I'm off on leave with my 2nd now, and not sure yet what our schedule will be when I return. But I definitely plan to do short days every day again. The consistency was SO KEY to our success. I also recognize that my kid in particular really doesn't do well without routine, so this may not be as important to others.

Best of luck! It's amazing to have the flexibility to do what works for your family. ❤️
 
@lizhoney I’d vote more short days. Better for routine and they can get maybe one more solid nap a day at home. My kiddo gets crap naps at daycare bc of fomo imo. I’m talking 20-30 mins max. But in her own bed oh weekends. A 2 hr nap in the morning and usually an hour in the afternoon. Makes me think homegirl must be pooped but she just hates sleeping at daycare! 🤷‍♀️

Eta: sorry for typos, nursing and typing at 2 am 🙃
 
@lizhoney Anecdotal, but I personally find focus much better on my work and then connect with my kid heaps better when I have a whole day dedicated to the activity.

Cutting your day in half - I find it stunts whatever it is thaat I am doing, I keep running from one activity to another, rushed, not doing either one well eg can’t get much done at work or plan a really fun activity with the kid. with a half day, it feels like I just dropped my kid off at daycare, just sat down and finally click into your work….and you have to rush to pick the child up again. It makes me so stressed to do this. Science clearly says stressed carer is the worst for development so my vote is for longer days.

Also strongly suggest consecutive days to help the child adjust to daaycare. Really hard for them to adjust when they go one day and then forget all about cool new friends, friendly teachers, routine etc..and then its confronting to meet them all gain like for the first time again a few days later.

So what we do is…full consecutive days at daycare, they’ve had their fund adventures and are ready for a break and then we are 100% done with work and then have 5 days to fully focus on being with child.

Flexible work days are also great when kid will get sick. It means that you will be able to move around your (full) work days to stay home with them when needed.

Search previous posts on r/workingmoms really good sub for tips and advice and personal experienes
 
@jimbobby2021 Hmmm interesting! I do think it might be odd to just work for 4 hours, but at the same time it’s possible I may like it. I can see how it may be stressful for some to have the day be split. I’m not really sure how I will react honestly.

Very good point about consecutive days. I’d thought breaking it up throughout the week would be good, but I can see how that would be confusing for LO. Do you think it’s at all hard for your child to go back to daycare after 5 full days with you/parents? Like they get used to the daycare routine and then they get used to home routine then back again. I wonder if it’s jarring?

And thanks I’ll check out that sub!
 
@lizhoney The kids that go to daycare 5 days a week are the ones that adapt the fastest/easiest.
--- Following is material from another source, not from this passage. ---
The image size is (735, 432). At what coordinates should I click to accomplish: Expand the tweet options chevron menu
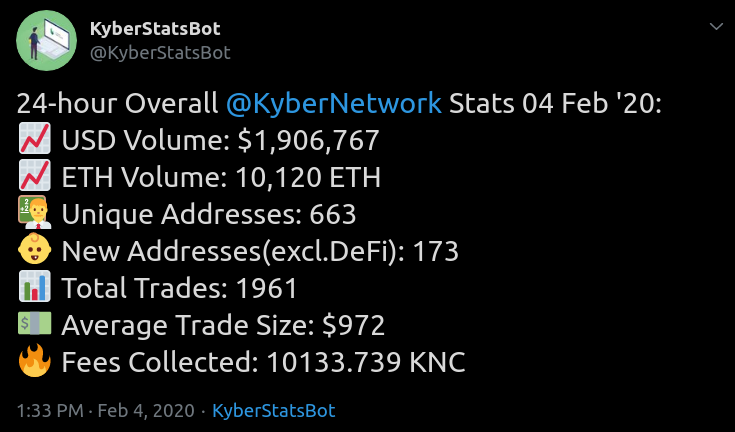pos(716,26)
So yes the part-time schedule by definition, switching it up, does make it a bit more jarring.

Consecutive, longer days at least gives them an opportunity to full immerse themselves in the new routine, new environment. So if they do the whole thing - all meals, naps, plays, all day with their friends, in that routine…they are 100% in it (rather than hopping in and out).

That said, while part-time by design might be a bit more jarring, I see being home for longer fits in well with that…at least for us. Home is recharging, comfortable, gives them more energy to deal whatever the outside world has for them. Think like going back to work after a vacation - when you come back, you have more energy to deal with whatever comes at you.